Yet the coda to this horrible age of pogroms is also an uplifting one, filled with both musical innovation and Jewish solidarity. For in the wake of the Chmielnicki massacres, Ashkenazic Jewish refugees went all over the world searching for safer and more prosperous societies in which to live. This created a huge Polish (and later Bohemian) Jewish migration into Western Europe, causing a cultural foment which reformed the traditions of the Western/German-Ashkenazic Jews into those familiar to us to today.1
But even more inspiring is that the entire Jewish world worked together to address this global problem. They housed and re-house refugees. They redeemed captives. They fed, clothed, and cared for their people as they resettled all over the globe.
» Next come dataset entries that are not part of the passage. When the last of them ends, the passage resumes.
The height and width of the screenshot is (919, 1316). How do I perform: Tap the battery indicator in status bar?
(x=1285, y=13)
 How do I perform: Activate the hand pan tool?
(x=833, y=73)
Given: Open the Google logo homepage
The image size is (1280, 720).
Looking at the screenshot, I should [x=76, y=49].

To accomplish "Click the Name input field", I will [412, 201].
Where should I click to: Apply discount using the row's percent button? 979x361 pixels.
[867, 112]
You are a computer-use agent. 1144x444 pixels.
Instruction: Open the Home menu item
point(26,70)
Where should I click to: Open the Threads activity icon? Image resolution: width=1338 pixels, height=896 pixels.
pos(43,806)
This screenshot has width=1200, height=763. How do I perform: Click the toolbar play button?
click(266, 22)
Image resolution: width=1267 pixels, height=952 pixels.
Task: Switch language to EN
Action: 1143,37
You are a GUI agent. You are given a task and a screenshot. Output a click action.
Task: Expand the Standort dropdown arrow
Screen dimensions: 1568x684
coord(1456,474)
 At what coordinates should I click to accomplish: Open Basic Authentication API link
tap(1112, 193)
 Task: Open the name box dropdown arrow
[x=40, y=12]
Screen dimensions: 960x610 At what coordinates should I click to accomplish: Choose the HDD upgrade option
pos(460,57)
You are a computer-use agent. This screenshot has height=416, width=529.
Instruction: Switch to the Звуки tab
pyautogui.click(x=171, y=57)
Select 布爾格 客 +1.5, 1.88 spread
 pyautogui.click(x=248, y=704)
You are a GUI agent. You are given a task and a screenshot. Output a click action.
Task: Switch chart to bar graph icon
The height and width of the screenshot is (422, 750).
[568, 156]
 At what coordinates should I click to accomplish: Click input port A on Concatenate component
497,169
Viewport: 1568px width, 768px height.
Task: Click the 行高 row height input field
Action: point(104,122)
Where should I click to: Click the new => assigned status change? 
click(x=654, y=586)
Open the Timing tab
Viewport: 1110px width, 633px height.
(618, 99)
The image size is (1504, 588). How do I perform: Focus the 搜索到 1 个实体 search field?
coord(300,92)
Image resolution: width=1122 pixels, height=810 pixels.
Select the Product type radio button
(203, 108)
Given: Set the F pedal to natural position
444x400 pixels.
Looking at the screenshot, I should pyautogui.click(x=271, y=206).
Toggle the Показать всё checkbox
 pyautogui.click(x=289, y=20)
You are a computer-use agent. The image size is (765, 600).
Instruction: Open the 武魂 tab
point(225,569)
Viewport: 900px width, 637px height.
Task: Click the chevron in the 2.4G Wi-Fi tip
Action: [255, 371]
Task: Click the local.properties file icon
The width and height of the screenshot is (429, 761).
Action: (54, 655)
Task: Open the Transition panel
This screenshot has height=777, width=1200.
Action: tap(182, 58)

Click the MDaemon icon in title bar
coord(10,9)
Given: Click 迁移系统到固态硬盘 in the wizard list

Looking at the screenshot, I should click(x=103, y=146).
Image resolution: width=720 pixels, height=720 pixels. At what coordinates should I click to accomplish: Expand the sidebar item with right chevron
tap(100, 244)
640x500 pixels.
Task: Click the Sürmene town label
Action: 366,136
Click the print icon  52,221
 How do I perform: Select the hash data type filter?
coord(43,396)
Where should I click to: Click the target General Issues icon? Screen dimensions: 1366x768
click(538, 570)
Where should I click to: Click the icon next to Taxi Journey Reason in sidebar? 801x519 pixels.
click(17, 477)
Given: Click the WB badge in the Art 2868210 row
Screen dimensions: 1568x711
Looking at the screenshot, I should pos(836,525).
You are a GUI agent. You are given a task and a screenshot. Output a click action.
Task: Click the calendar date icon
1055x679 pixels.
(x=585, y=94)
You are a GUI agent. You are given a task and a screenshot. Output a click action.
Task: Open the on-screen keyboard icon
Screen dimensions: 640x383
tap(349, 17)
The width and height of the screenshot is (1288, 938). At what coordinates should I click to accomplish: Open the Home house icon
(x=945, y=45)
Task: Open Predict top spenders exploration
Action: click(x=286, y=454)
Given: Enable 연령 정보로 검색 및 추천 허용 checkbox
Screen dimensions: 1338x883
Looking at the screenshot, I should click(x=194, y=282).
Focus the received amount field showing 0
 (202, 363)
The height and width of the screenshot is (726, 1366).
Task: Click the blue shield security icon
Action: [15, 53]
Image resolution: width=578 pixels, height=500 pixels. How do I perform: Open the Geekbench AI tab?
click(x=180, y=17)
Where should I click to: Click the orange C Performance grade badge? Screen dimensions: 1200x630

This inspiring work is amazingly documented in Adam Teller’s recent book, Rescue the Surviving Souls: The Great Jewish Refugee Crisis of the Seventeenth Century (Princeton University Press, 2020). Teller wrote the book in order to be a historical reflection which might inform how deal with refugee crises in our own age. But there are also inspiring parallels with how Jews in Israel and abroad are working together today in mutual support and solidarity during this time of trouble.

III. Musical Mourning & Choral Solidarity
This final musical vignette is not a pogrom per se, but rather a tragic shooting during which Jews had come together with non-Jews to fight for human rights and freedoms.
Heard of Les Misérables? Well, political violence and struggles against the ruling class went beyond Victor Hugo’s Paris, extending to many other European cities. The Austrian city of Vienna had its own version in 1848, known as the Märzrevolution (March revolution), which involved a popular, nationalistic uprising against the Chancellor Klemenz von Metternich’s unfavorable economy and his anti-Enlightenment restrictions on free press and free assembly. Cantor Salomon Sulzer, the “father of the modern cantorate” and then Chief Cantor of the Viennese Jewish community, found himself in the middle of this political maelstrom, writing nationalistic anthems for revolutionary students and even allegedly getting into a scuffle with a policeman while holding a pretzel (you just can’t make this stuff up).2 The revolution came to a climax on March 13th, 1848, when the Austrian military tried to break up a demonstration and fired into the crowd, killing five people (including one Spitzer, a Jew). Responding to this tragedy, Cantor Sulzer went with the citizens of Vienna, Jew and Catholic alike, to the Schmelzer cemetery to pay their respects. The piece by Sulzer pictured below, Klaget, Klaget (“Lament, Lament”) has long been thought to be associated with this tragic event.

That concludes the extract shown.